Power Saving Idea

I am considering using a digital out pin to send power to some switches I am monitoring the state of.

Instead of having 5 volts connected to input pins (and in turn the pull-down or pull-up resistors) whenever a switch remains in the closed position, I was planning on sending 5 volts to it with the digital out and only when the program actually needs to know the state of the switches.

Does anyone see any problems with this? (Over current is not a problem)

I realize this might not seem like a 'necessary' thing to do. Please do not respond with things like "why would you even need to do that?"

My reasons;
(1) if the chip is put to sleep for a month or more I want there to be as close to 0 power consumption as possible. Switches left close would be consuming small amounts of power because of the pull-down resistors.
(2) curiosity

Spark

The input pins would still require pull-down resistors, because if the switch(s) you are testing is not being pressed the input pin it is wired to will see a 'floating' input condition, no matter what the source of voltage is for the other side of the switches.

Lefty

Lefty is correct, you still need to pull-up / pull-down.

I'm guessing a bit, but...

Assuming that you are using push-to-make switches, I would not be surprised if having a pull-up / down resistor will actually reduce the current consumption, because CMOS uses current when changing from a 1 to a 0, so a floating input may flip the state. The resistor only draws any significant current when you press the button. Otherwise the only current is through it and into the very high impedance digital input. That current is probably unmeasurable compared to the current draw of the microcontroller.

You can reverse the circuit and use the internal pull up resistors, then you can disable them when not actually reading the switch.


Rob

Now see what you just did? You haven't really answered my question. So to clarify;

  • of course i will still need pull-down resistors.
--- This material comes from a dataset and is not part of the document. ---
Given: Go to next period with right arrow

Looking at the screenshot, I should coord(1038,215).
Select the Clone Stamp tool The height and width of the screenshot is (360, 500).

Without them I would constantly be getting false triggering.
  • the current I am trying to save would be between the [constant 5v] to [closed switch] to [pull-down resistor] to [ground].
    The new set up would be [digital out pin 5v] to [closed switch] to [pull-down resistor] to [ground].

The only difference between my current set up and the one I am suggesting would be that the 5v would not be constant.

So back to my original question...Does anyone see any problems with this?

Rob - I've thought about that but i'm worried that it might make things a bit "messy".

The only difference between my current set up and the one I am suggesting would be that the 5v would not be constant.

That's correct.

So back to my original question...Does anyone see any problems with this?

No, if have an extra output pin available, it will work as you wish.

Rob - I've thought about that but i'm worried that it might make things a bit "messy".

Thanks again Lefty. I suspect I'll be posting again soon once I start trying to underclock (no doubt I'll mess that up). Keep an eye out for it.

So: powerPin->pullUp/Down->switch-to-ground->sensePin

With 'powerPin' set LOW it acts as a pull-down on the sensePin to keep it from floating.

With 'powerPin set HIGH it acts as a pull-up on the sensePin and allows the switch to pull the line LOW when pressed.

Seems like it should work.

Perhaps another way would be to set the sensePin pinmode() to OUTPUT and set it LOW when not in use. This should have the same effect without using another pin and external resistor (the internal pull-up can be enabled when needed).

boolean buttonIsPressed(int sensePin)
    {
    boolean pinState;

    pinmode(sensePin, INPUT);
    digitalWrite(sensePin, HIGH);   // Enable the internal pull-up
    pinState = digitalRead(sensePin);
    digitalWrite(sensePin, LOW);   // Disable the internal pull-up
    pinmode(sensePin, OUTPUT);

    return !pinState;  // Button is active low.
    }